Yesterday the United States Patent Office, the Antitrust Division of the Department of Justice, and the National Institute of Standards and Technology issued a new Policy Statement on Remedies for Standards-Essential Patents Subject to Voluntary F/RAND Commitments. This statement replaces the USDOJ/USPTO 2013 Policy Statement on Remedies for the Standards-Essential Patents Subject to Voluntary F/RAND Commitments, which I previously blogged about several times (see, e.g., here and here). From the new statement (pp. 4-5):
As a general matter, to help reduce the costs and other burdens associated with litigation, we encourage both standards-essential patent owners and potential licensees of standards essential patents to engage in good-faith negotiations to reach F/RAND license terms. All remedies available under national law, including injunctive relief and adequate damages, should be available for infringement of standards-essential patents subject to a F/RAND commitment, if the facts of a given case warrant them.

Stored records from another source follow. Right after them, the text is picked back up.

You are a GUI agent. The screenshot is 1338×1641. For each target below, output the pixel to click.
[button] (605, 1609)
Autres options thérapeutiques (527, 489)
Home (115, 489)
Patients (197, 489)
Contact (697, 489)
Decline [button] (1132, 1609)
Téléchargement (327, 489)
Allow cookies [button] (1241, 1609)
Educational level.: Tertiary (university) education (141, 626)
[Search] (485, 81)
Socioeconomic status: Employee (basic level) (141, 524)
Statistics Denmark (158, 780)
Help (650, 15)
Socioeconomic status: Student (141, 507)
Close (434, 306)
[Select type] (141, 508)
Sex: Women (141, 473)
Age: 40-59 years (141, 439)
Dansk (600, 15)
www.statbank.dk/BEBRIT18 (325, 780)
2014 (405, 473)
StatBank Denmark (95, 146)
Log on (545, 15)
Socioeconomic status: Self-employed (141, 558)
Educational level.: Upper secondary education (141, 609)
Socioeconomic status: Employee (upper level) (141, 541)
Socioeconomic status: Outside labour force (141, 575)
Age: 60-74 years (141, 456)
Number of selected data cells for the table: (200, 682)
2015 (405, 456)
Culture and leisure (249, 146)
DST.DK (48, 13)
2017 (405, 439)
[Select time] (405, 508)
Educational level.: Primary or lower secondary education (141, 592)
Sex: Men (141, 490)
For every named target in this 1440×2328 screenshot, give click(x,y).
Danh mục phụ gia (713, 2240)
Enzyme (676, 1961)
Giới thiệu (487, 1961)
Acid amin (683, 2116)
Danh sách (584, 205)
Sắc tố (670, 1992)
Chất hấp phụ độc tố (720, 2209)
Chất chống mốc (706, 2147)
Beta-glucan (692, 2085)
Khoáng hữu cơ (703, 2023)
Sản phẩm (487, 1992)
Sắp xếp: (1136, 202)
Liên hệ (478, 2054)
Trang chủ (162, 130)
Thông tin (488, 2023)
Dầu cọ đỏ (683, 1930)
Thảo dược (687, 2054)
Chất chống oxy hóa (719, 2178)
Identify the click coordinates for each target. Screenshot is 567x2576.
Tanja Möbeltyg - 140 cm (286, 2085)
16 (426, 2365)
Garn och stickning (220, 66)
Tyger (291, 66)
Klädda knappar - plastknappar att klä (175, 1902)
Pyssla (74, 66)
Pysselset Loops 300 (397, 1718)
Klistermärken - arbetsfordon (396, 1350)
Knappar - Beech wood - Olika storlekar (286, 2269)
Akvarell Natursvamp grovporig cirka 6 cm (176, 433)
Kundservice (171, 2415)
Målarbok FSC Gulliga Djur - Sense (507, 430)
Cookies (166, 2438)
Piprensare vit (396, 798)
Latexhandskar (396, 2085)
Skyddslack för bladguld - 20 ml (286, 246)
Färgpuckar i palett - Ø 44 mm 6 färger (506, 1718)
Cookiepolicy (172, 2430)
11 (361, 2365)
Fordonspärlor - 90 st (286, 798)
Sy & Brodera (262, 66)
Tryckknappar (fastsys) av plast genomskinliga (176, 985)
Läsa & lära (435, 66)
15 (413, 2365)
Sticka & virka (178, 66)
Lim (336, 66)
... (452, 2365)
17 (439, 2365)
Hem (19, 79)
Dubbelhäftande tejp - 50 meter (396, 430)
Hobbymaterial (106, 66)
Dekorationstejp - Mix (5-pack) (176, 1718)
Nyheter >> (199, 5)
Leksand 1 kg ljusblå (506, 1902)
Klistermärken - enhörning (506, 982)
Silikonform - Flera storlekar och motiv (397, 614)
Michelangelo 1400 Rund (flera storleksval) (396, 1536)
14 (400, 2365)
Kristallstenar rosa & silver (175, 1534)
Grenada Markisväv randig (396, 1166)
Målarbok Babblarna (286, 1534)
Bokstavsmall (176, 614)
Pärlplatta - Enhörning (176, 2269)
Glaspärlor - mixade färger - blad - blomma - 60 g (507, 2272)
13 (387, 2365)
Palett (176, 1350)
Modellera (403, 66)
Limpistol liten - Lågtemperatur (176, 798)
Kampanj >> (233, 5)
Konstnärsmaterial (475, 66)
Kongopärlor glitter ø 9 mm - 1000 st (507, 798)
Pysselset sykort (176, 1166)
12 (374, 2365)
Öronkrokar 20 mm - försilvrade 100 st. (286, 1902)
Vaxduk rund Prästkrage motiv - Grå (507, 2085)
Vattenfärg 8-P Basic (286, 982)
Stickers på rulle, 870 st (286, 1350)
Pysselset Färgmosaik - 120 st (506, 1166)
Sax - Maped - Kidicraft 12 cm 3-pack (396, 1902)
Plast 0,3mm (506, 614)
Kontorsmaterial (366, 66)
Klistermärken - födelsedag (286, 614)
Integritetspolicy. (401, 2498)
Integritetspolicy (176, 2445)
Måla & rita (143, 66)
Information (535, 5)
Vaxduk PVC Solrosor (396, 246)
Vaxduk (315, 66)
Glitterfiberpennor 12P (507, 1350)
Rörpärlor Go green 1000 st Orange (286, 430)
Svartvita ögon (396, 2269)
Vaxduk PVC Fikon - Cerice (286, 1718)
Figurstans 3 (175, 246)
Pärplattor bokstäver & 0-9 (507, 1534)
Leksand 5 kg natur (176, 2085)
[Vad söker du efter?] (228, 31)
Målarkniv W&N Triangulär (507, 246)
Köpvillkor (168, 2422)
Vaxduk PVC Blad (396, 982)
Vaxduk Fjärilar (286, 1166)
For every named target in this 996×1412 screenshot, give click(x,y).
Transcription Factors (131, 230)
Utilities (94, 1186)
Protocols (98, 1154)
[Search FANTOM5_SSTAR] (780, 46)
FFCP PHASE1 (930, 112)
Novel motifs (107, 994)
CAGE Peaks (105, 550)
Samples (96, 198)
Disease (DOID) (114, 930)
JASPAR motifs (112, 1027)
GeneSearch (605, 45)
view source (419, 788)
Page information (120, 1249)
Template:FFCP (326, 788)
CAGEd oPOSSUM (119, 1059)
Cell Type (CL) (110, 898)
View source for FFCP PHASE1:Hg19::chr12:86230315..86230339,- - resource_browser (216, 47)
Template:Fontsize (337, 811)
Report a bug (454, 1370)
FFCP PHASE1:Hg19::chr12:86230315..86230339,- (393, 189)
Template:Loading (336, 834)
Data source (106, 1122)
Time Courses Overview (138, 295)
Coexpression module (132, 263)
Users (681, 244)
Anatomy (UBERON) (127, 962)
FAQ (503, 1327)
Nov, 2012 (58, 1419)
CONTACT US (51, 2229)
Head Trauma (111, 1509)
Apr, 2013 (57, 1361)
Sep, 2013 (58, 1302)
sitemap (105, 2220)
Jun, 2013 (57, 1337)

Consistent with the prevailing law and depending on the facts and forum, the remedies that may apply in a given patent case include injunctive relief, reasonable royalties, lost profits, enhanced damages for willful infringement, and exclusion orders issued by the U.S. International Trade Commission. . . . These remedies are equally available in patent litigation involving standards-essential patents. . . . While the existence of F/RAND or similar commitments, and conduct of the parties, are relevant and may inform the determination of appropriate remedies . . . the general framework for deciding these issues remains the same as in other patent cases.
My initial reaction is that, while there was nothing in the 2013 Policy Statement that needed correcting, the revised statement isn't as bad as I feared it might be. But I need to digest this further, and will be back with further commentary sometime before or after the holidays.